Effect of shear stress on the wall of technological pipelines at a gas condensate field on the intensity of carbon dioxide corrosion
The object of the study is a section of the gas and gas condensate collection system, consisting of an angle throttle installed on a xmas tree and a well piping located after the angle throttle. The aim of the study is to assess the impact of the flow velocity and wall shear stress (WSS) on the carbon dioxide corrosion rate in the area of interest and to come up with substantiated recommendations for the rational operation of the angle throttle in order to reduce the corrosion intensity. In the course of solving this problem, a technique was developed and subsequently applied to assess the influence of various factors on the rate of carbon dioxide corrosion. The technique is based on a sequence of different modeling methods: modeling the phase states of the extracted product, three-dimensional (solid) modeling of the investigated section, hydrodynamic flow modeling of the extracted product using the finite volume method, etc. The developed technique has broad possibilities for visualization of the obtained results, which allow identifying the sections most susceptible to the effects of carbon dioxide corrosion. The article shows that the average flow velocity and its local values are not the factors by which it is possible to predict the occurrence of carbon dioxide corrosion in the pipeline section after the angle throttle. The paper proves that WSS has prevailing effect on the corrosion intensity in the section after the angle choke. The zones of corrosion localization predicted according to the technique are compared with the real picture of corrosion propagation on the inner surface of the pipe, as a result of which recommendations for the rational operation of the angle throttle are formed.
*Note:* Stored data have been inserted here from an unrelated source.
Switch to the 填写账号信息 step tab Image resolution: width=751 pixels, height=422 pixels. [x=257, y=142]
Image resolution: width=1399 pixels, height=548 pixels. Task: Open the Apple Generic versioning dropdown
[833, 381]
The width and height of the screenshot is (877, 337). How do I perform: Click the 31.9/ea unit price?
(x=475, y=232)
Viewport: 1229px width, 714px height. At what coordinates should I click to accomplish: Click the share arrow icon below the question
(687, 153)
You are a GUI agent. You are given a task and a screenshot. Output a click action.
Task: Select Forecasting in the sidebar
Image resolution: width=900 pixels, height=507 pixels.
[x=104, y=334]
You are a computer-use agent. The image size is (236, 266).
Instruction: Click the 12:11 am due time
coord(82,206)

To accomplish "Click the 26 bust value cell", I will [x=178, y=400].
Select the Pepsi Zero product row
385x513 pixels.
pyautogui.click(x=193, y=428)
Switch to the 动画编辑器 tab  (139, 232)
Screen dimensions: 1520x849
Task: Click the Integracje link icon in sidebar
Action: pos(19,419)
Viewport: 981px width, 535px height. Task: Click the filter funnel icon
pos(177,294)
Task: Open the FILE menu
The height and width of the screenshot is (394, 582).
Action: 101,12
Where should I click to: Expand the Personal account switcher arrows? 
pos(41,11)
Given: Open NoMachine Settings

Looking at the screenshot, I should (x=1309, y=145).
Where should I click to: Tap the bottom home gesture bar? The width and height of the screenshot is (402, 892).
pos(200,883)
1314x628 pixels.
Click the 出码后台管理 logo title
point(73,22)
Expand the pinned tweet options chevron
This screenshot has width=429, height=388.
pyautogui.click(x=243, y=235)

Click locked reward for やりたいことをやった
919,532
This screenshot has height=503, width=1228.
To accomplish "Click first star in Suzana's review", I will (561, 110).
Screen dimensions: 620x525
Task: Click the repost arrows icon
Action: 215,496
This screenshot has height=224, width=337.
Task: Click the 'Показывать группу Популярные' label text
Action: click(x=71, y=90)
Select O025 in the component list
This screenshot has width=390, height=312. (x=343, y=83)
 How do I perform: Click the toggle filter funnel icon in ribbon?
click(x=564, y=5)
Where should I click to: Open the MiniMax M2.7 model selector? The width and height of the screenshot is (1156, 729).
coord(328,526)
Introduction. Corrosion of pipelines and equipment is a common occurrence in hydrocarbon production. The most well-studied is the corrosion of oilfield equipment. Recently, the less studied issue of corrosion of equipment and pipelines at gas and gas condensate fields has become increasingly important [3, 4]. This is primarily due to the beginning of the development of deep-located deposits, the fluid of which contains carbon dioxide [5, 12].
The corrosion rate Vcor in the presence of carbon dioxide can be influenced by various factors. Many experts studied this issue , and today the following understanding of the problem has been unambiguously formed.
With an increase in temperature, Vcor increases because carbon dioxide corrosion is an electrochemical process, and it is subject to the Arrhenius equation, according to which the reaction intensity rises with increasing temperature . However, under certain conditions, upon reaching a temperature of 60-70 °C a dense layer of corrosion products can form on the metal surface, which has high adhesion properties and low penetrability. This layer acts as a protective film . Thus, when a certain temperature value is exceeded Vcor.
Pressure does not directly affect the corrosion rate; however, with an increase in the working pressure, the solubility and partial pressure of carbon dioxide grow, and, accordingly, the level of CO2 concentration in the liquid rises, pH decreases, and Vcor increases.
The flow velocity also influences the corrosion rate. With its increase, Vcor rises smoothly due to the facilitation of the mass transfer process for both depolarizers and the resulting corrosion products [2, 9]. When the critical value of the flow velocity is reached, the corrosion inten sity sharply increases due to the addition of the erosion factor [7, 17]. However, the flow velocity indicator, as a rule, is the average value over the entire pipe cross-section, or is tied to the velocity of one of the phases in the case of a multiphase flow. In addition, the extracted product can be transported under various temperature and pressure conditions and have various viscosity and density.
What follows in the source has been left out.